First in a series about grandparenting...This one was written in 2002 shortly after the birth of my first grandchild.

A storm ripped through my yard over a year ago, complete with resounding
thunder and streaks of angry violent lightening that split the sky,
complete fierce streaks of rain that pounded down unrelenting and dark
clouds that promised destruction. When it was over, the maple I had nursed
from a mere sprout into a fine tall tree had split and leaned threateningly
to one side. We tried to save it, tried to cut away the damaged parts, and
let the rest on the opposite side flourish. But my son's wedding was
planned in my yard, and with so many people about, it simply seemed too
precarious a chance to take. I agreed to allow it to be cut, something I
find difficult to ever do. My grown son was crushed. He could remember
the day the little fragile maple tree first sprung up in a flower bed, too
close to the house, and how it was salvaged by being moved to its own place in the yard.
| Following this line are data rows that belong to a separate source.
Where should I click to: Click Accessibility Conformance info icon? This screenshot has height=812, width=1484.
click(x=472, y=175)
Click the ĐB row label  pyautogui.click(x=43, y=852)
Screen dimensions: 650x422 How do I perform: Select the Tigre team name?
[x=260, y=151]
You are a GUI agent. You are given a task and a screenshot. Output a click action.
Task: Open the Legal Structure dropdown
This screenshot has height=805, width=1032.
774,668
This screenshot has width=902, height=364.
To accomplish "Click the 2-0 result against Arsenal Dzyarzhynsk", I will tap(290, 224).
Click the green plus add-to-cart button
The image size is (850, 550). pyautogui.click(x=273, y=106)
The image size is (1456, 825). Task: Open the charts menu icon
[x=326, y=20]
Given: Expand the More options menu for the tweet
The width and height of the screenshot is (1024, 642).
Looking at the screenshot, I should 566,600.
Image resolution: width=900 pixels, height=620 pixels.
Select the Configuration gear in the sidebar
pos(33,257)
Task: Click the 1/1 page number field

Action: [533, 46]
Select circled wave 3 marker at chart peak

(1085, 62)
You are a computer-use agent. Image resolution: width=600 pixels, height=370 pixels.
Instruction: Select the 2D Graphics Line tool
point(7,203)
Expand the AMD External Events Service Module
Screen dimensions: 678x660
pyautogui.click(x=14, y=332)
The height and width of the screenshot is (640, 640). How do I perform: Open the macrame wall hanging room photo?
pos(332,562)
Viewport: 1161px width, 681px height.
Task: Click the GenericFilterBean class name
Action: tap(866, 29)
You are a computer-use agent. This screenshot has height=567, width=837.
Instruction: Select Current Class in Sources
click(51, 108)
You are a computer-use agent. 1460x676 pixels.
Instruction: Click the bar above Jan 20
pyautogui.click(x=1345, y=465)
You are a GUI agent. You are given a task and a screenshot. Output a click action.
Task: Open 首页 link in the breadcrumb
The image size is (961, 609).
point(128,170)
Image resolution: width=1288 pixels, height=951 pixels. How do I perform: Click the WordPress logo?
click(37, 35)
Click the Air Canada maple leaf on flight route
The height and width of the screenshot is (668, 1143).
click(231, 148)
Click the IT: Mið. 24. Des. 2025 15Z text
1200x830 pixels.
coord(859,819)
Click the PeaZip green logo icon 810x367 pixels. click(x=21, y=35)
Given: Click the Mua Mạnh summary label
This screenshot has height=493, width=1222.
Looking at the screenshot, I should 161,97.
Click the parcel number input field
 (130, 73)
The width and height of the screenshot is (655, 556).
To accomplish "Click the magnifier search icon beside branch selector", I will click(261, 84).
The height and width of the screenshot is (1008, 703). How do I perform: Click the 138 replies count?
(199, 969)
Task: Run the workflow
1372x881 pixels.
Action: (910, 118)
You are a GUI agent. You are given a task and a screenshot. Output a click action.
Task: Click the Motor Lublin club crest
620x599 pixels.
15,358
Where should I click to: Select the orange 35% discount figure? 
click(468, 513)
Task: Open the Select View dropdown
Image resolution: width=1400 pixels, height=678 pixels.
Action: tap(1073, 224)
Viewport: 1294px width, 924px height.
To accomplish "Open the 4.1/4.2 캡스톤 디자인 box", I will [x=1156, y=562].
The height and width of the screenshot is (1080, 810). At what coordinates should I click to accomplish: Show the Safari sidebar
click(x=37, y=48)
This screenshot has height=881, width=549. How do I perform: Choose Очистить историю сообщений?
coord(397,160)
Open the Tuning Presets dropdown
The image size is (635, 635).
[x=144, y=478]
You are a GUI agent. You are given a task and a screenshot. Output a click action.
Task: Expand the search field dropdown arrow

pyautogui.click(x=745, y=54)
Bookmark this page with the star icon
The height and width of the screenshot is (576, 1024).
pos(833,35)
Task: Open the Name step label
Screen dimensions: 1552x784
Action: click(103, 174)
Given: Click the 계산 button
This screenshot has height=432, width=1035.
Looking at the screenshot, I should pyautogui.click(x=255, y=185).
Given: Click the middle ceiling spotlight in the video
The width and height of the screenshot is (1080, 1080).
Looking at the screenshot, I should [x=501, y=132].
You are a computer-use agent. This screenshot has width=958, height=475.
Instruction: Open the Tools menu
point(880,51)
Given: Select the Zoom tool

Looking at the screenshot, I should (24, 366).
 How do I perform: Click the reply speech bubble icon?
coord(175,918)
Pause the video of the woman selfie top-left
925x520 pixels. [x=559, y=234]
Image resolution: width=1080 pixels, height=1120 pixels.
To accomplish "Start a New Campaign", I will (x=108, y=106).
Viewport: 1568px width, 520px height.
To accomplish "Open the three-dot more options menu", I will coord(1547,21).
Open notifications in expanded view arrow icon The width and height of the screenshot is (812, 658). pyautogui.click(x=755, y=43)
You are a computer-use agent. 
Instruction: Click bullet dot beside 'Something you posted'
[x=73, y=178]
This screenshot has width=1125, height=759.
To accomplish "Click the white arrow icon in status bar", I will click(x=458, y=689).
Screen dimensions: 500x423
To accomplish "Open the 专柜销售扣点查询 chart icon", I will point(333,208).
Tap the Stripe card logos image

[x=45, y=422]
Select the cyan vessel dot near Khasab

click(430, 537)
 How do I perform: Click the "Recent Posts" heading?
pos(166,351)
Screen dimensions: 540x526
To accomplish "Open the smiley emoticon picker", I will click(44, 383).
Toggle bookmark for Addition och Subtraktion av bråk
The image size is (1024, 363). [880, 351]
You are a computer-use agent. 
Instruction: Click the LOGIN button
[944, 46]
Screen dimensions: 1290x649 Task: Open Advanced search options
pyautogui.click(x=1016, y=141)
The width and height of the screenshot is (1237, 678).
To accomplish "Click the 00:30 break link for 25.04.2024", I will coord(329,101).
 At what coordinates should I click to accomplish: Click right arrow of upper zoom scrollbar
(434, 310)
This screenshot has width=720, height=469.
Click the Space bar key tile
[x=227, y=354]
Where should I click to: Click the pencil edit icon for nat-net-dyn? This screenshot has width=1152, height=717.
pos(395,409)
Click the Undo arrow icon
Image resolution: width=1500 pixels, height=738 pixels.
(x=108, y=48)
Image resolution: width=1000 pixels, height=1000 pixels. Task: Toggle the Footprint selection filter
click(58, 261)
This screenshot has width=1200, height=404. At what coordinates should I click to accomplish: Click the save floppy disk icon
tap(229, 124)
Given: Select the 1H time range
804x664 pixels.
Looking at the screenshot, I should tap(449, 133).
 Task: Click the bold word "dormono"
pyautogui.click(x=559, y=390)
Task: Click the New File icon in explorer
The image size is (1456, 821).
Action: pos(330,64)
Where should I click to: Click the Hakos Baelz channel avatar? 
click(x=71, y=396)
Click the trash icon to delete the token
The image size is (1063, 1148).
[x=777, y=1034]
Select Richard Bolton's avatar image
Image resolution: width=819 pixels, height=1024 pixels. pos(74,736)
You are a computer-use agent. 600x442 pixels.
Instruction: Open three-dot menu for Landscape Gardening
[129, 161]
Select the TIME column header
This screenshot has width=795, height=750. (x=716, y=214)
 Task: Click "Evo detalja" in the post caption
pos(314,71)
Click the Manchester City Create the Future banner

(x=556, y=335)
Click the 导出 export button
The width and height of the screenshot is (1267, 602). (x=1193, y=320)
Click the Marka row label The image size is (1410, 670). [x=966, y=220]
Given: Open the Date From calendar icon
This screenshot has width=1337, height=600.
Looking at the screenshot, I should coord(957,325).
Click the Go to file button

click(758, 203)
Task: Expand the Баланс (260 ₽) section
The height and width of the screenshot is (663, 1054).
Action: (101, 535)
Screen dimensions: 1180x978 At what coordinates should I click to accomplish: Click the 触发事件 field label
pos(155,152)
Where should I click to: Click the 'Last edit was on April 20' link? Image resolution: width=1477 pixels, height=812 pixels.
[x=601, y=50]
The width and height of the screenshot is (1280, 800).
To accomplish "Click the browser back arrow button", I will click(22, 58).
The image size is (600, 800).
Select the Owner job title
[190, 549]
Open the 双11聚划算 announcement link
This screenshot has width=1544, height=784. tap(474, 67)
He asked that we leave the trunk. I argued that a bare trunk of a tree in the yard would not be pretty, but he pleaded and promised
later to carve it into something pretty if I would only leave it. And so I
did. Throughout the wedding, all the rest of the summer, it sat there…a
bare ugly stump. Autumn came and all around other maple trees flourished
their reds and their golds, and still it sat…a bare ugly stump. In winter
it was sometimes graced with a garment of sparkling snow, but for the most
part it remained what it had become. And then spring came. And one day I
looked for the bare ugly stump and did not find it. I gasped at what I did
see. The stump looked more like a bush! LIFE was in it! Sprouting all
about from the sides of its bark were tiny fresh green shoots bearing the
beginnings of leaves! Hundreds of them.

I pointed it out to my husband and he said, "Do you want me to get rid of
that stump this year? It can never really be a tree now." And I shook my
head adamantly. "No," I replied. "Anything that wants to live so badly
has spirit in it…let it live, let it be what it can be." And I was amazed
that the tree I thought was surely dead, the tree that for all practical
intents and purposes had given up life to storm and chain saw, was not
dead. Unable to sprout and grow from limbs and trunk rising into the air,
it had simply reached into the soil with its probing roots, reached and
prodded until finally it found the sustenance and nourishment to sprout
again, to send tiny green shoots out to grace our yard again. It was a
reminder. And a promise. And a lesson.

The winds of life came fierce this year, and the last of a family was
gone. Only four of them were left, that family that began in 1910, and
none with living children. I was the daughter of their brother gone many
years before, and so the four sisters were especially precious to me…and me to them. And I traveled constantly to be with them, and we spoke on the
phone virtually every day. As my children had flown the nest, my goal in
life seemed to be to nurture those roots, care for them in their last days,
give back something of what they had given so long to me, and draw from
them as many memories as I could to sustain the rest of my own life. But
within two years they were gone, and the last of them in February of this
year. I was not expecting it to happen so soon or so quickly. I should
have been but I was not.

I felt a fierce storm had passed. And though I have lived long enough to
be well acquainted with inevitable good-byes, to lay it all to rest with
those I know are simply "on loan" to us, I found this time more than
difficult. Perhaps it was because I so identified with this family, and
had for all of my life. Perhaps it was because there were so few of us,
and therefore the ties were infinitely more precious. Perhaps it was
because it was literally the end of a family line, or perhaps it was
because it was almost literally the end of my connection with the homeland
that my family had inhabited for nearly two hundred years. Perhaps it was
because they had become so much the center of my need to nurture and
give. I do not know. But I admit to wondering sometimes what my life was
really to be about now. That is sad, I know, for I have a loving family
left, mother, and children and husband. But I confess this crossed my
mind. And the winter moved on, and I felt I had left some important and
vibrant part of me back in the cold storms of February. I am not sure I
really noticed spring this year, and if I did it was with some semblance of
guilt that I could not point out the flowers to my aunts or speak to them
about the coming spring, and make promises of their returning health that I
could not keep.

And so spring came, and summer began. I smiled and laughed and moved
through the days, but my heart was not in it. And then came July and my
first grandchild, my son's child. Serenity.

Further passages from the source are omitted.